Relate distance 'r' to height 'h': From the figure, 'h' is the vertical height, and 'r' is the distance along the inclined plane between the two charges. The angle of inclination is $\theta = 30^\circ$ . Using trigonometry, $\sin \theta = \frac{\text{opposite}}{\text{hypotenuse}} = \frac{h}{r}$ . Therefore, $r = \frac{h}{\sin \theta}$ .
Substitute and solve for 'h': Substitute the expressions for $F_e$ and $r$ into the equilibrium equation: $k \frac{q_0^2}{r^2} = mg \sin \theta$ $k \frac{q_0^2}{(h/\sin \theta)^2} = mg \sin \theta$ $k \frac{q_0^2 \sin^2 \theta}{h^2} = mg \sin \theta$ Assuming $\sin \theta \neq 0$ (which is true for $\theta = 30^\circ$ ), we can cancel one $\sin \theta$ term: $k \frac{q_0^2 \sin \theta}{h^2} = mg$ Now, solve for $h^2$ : $h^2 = \frac{k q_0^2 \sin \theta}{mg}$ $h = \sqrt{\frac{k q_0^2 \sin \theta}{mg}}$
Plug in the given values:
- $q_0 = +2\mu C = 2 \times 10^{-6} C$
- $m = 20g = 20 \times 10^{-3} kg = 0.02 kg$
- $k = 9 \times 10^9 \text{ Nm}^2\text{C}^{-2}$
- $g = 10 \text{ ms}^{-2}$
- $\theta = 30^\circ \implies \sin \theta = \sin 30^\circ = 0.5$
$h = \sqrt{\frac{(9 \times 10^9) \times (2 \times 10^{-6})^2 \times 0.5}{(0.02) \times 10}}$ $h = \sqrt{\frac{9 \times 10^9 \times (4 \times 10^{-12}) \times 0.5}{0.2}}$ $h = \sqrt{\frac{36 \times 10^{-3} \times 0.5}{0.2}}$ $h = \sqrt{\frac{18 \times 10^{-3}}{0.2}}$ $h = \sqrt{\frac{18 \times 10^{-3}}{2 \times 10^{-1}}}$ $h = \sqrt{9 \times 10^{-2}}$ $h = 3 \times 10^{-1} m$ $h = 0.3 m$
Determine the value of x: The problem states that $h = x \times 10^{-3} m$ . We found $h = 0.3 m$ . To match the format, convert $0.3 m$ to $10^{-3} m$ : $0.3 m = 0.3 \times 1000 \times 10^{-3} m = 300 \times 10^{-3} m$ . Comparing this with $h = x \times 10^{-3} m$ , we get $x = 300$ .

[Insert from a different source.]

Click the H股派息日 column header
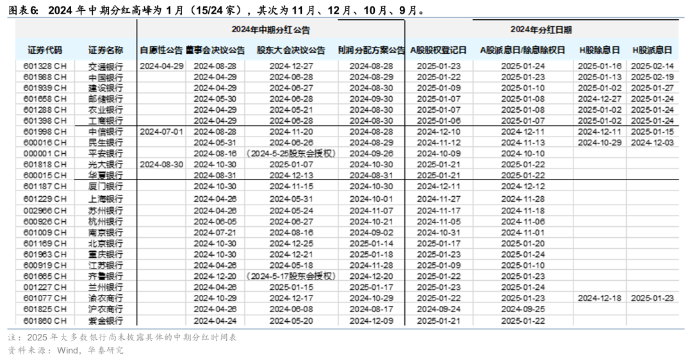Image resolution: width=692 pixels, height=359 pixels. tap(652, 50)
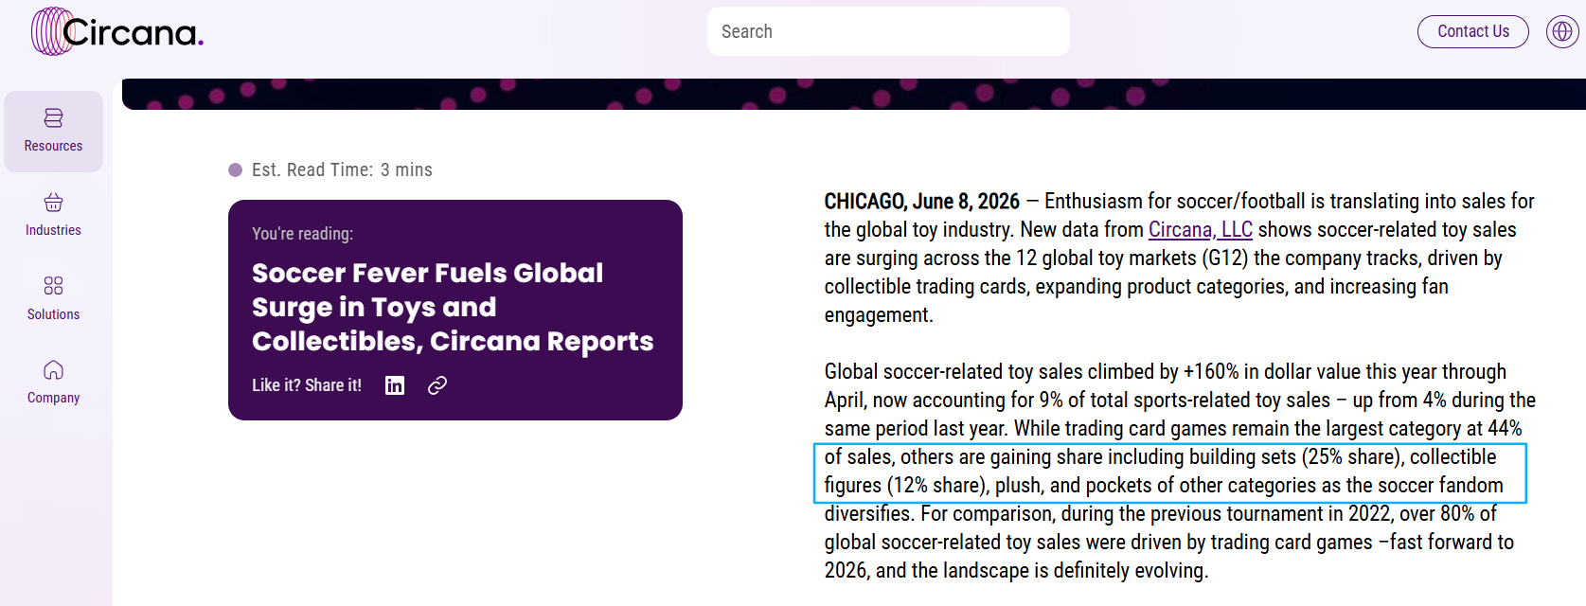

The question asks for the value of $x$ in mm. This phrasing is ambiguous because $x$ is defined as a dimensionless number in $h = x \times 10^{-3}m$ . However, it is common in such questions that the final numerical value is expected. If the question implicitly means "the value of $h$ in mm is $x$ ", then $h = 0.3 m = 300 mm$ , so $x=300$ . In either interpretation, the numerical value of $x$ is 300.